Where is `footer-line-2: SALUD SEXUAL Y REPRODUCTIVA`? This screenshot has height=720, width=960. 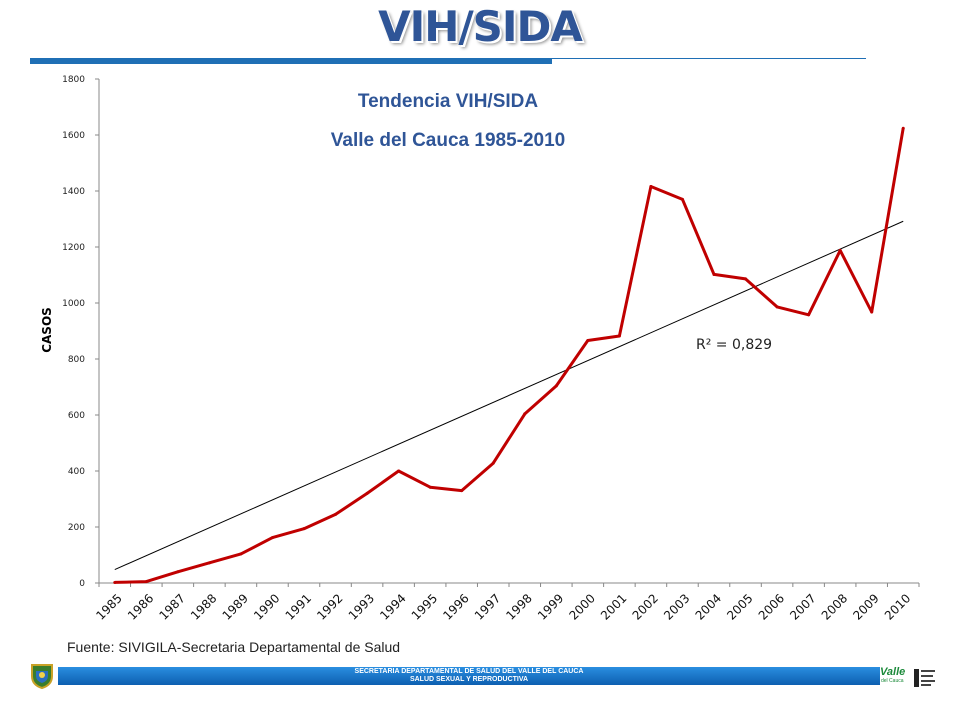
footer-line-2: SALUD SEXUAL Y REPRODUCTIVA is located at coordinates (469, 680).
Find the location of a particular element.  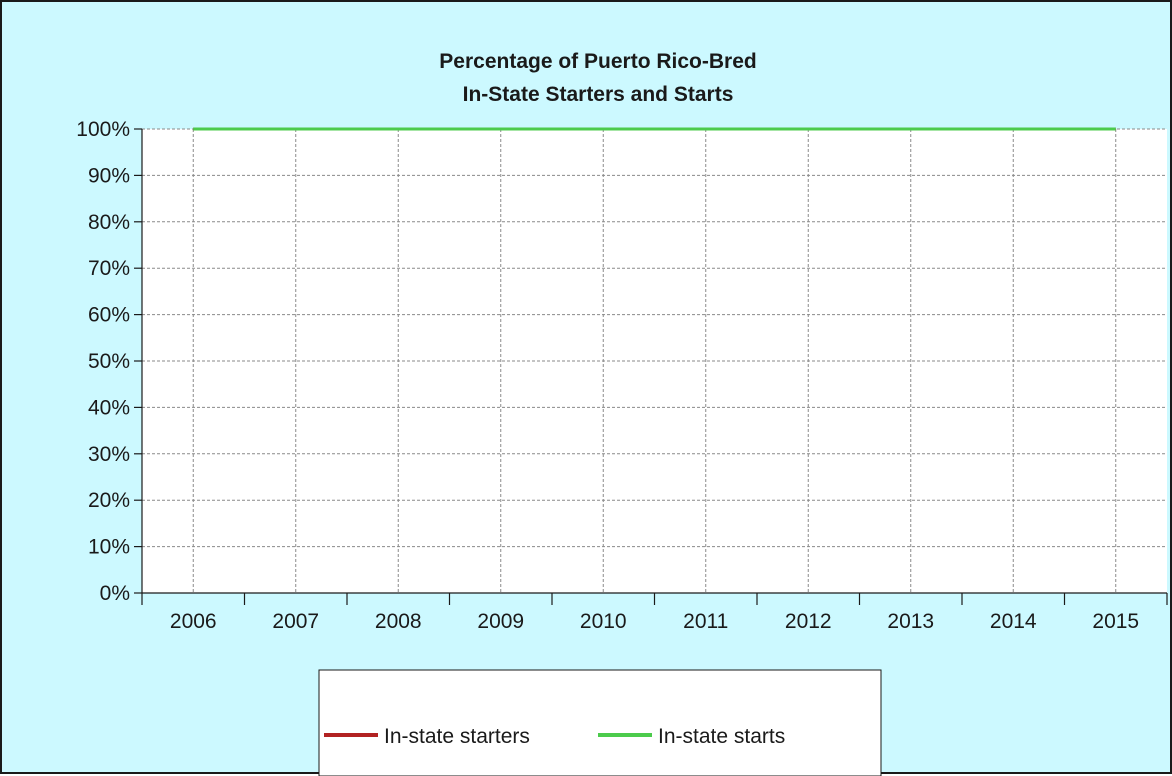

x-tick-label: 2009 is located at coordinates (500, 622).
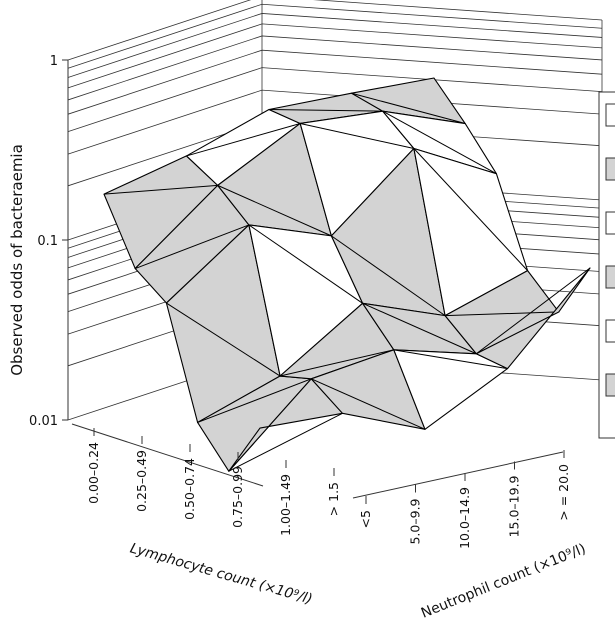  Describe the element at coordinates (564, 492) in the screenshot. I see `y-tick-label: > = 20.0` at that location.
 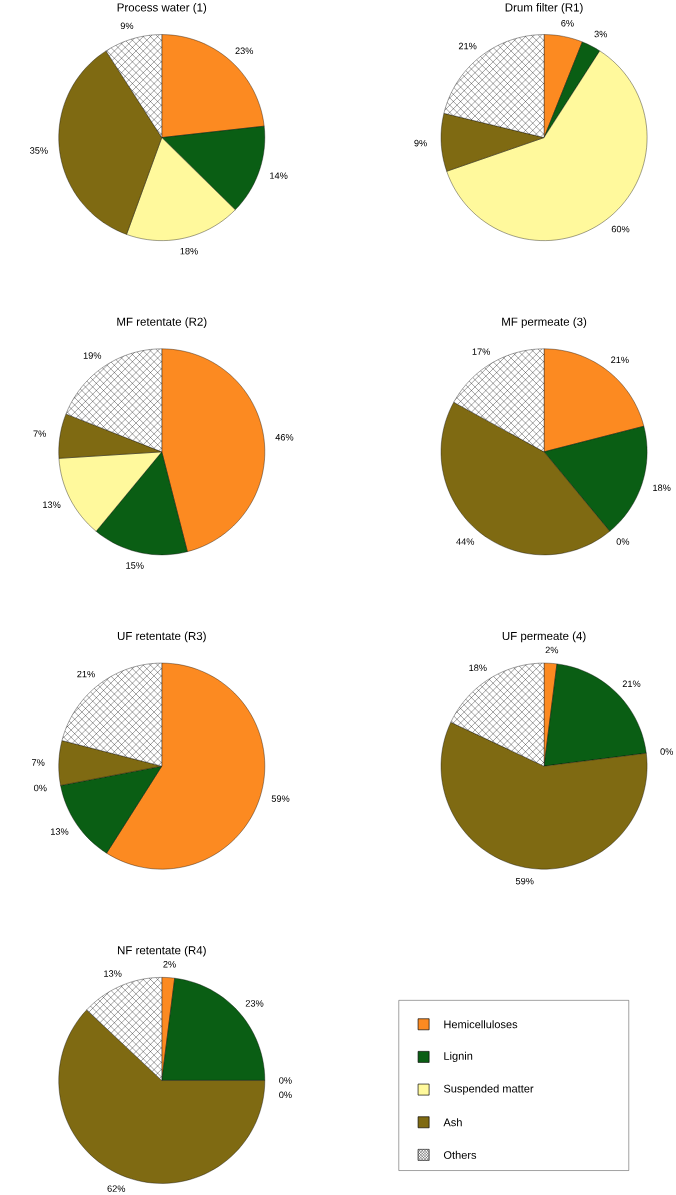 I want to click on data-label: 17%, so click(x=481, y=352).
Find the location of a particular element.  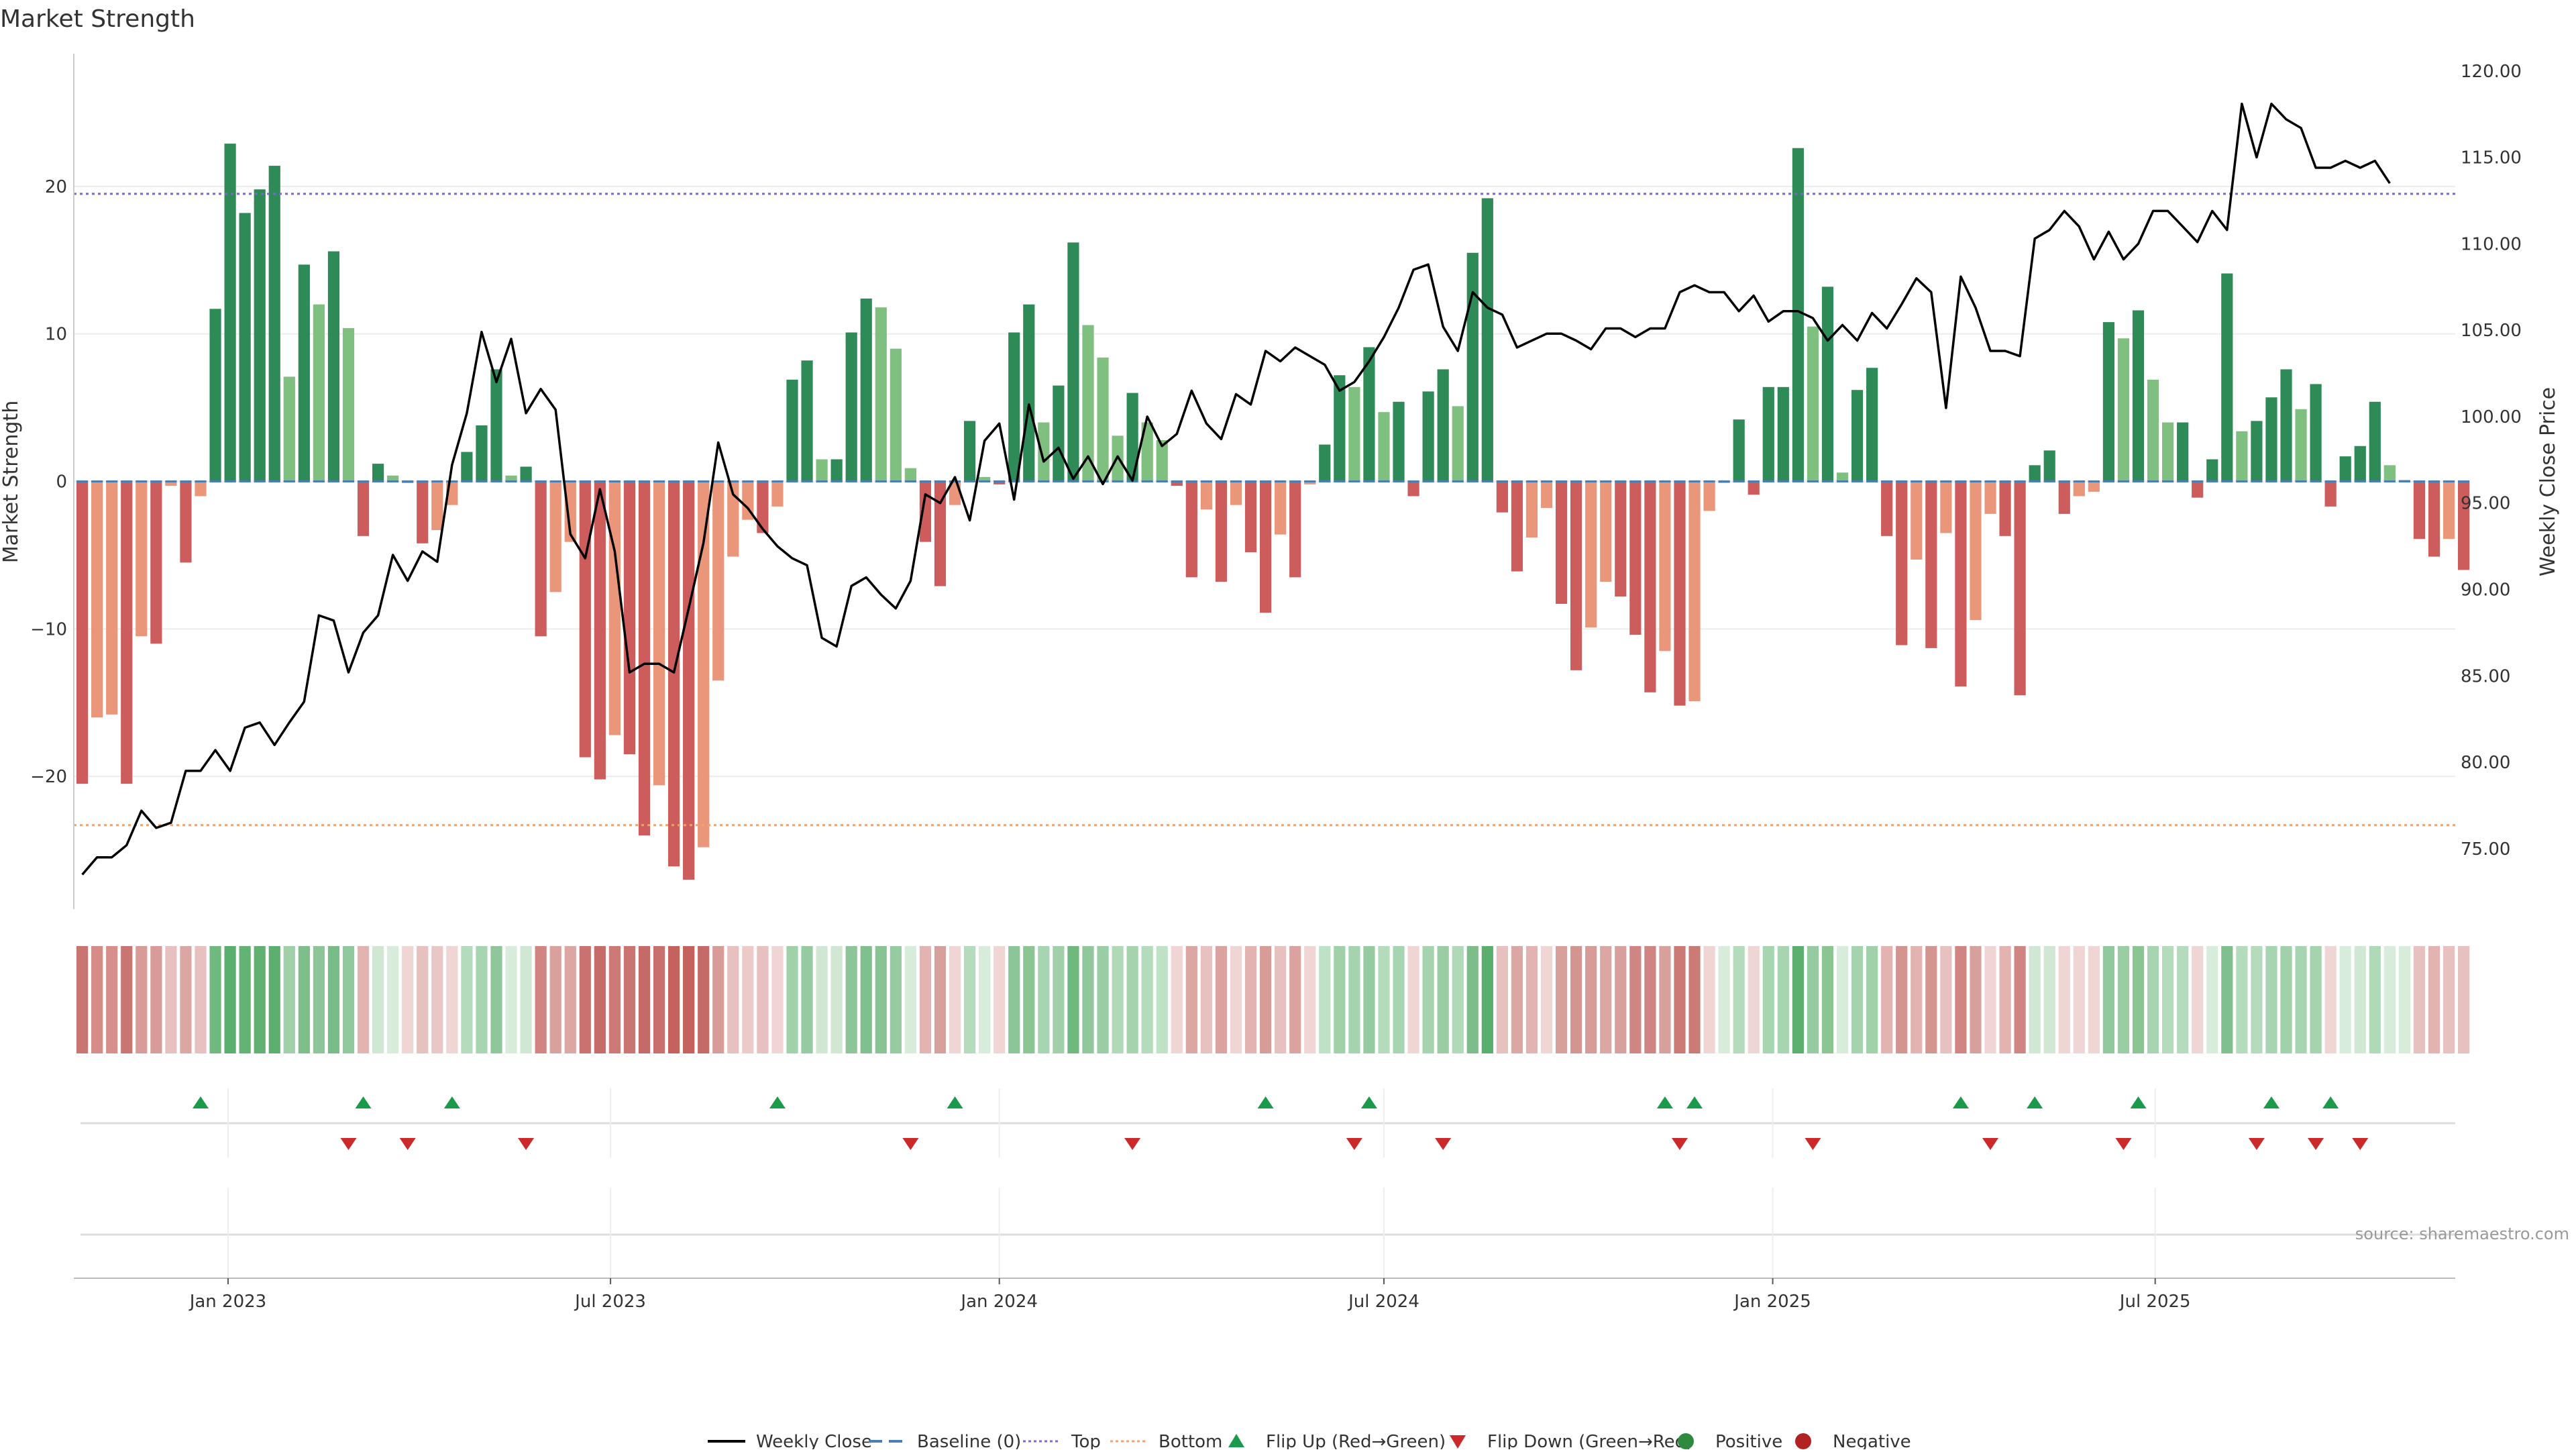

right-tick-label: 95.00 is located at coordinates (2485, 504).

───

Try it:
Reproduce all of the material above line for line, without changing any wording, and omit the pictures.

Task output:
Where is `footer-line-2: SALUD SEXUAL Y REPRODUCTIVA`? This screenshot has height=720, width=960. 
footer-line-2: SALUD SEXUAL Y REPRODUCTIVA is located at coordinates (469, 680).
Find the location of a particular element.  

x-tick-label: 2009 is located at coordinates (500, 622).
  Describe the element at coordinates (564, 492) in the screenshot. I see `y-tick-label: > = 20.0` at that location.
  I want to click on data-label: 17%, so click(x=481, y=352).
Find the location of a particular element.  

right-tick-label: 95.00 is located at coordinates (2485, 504).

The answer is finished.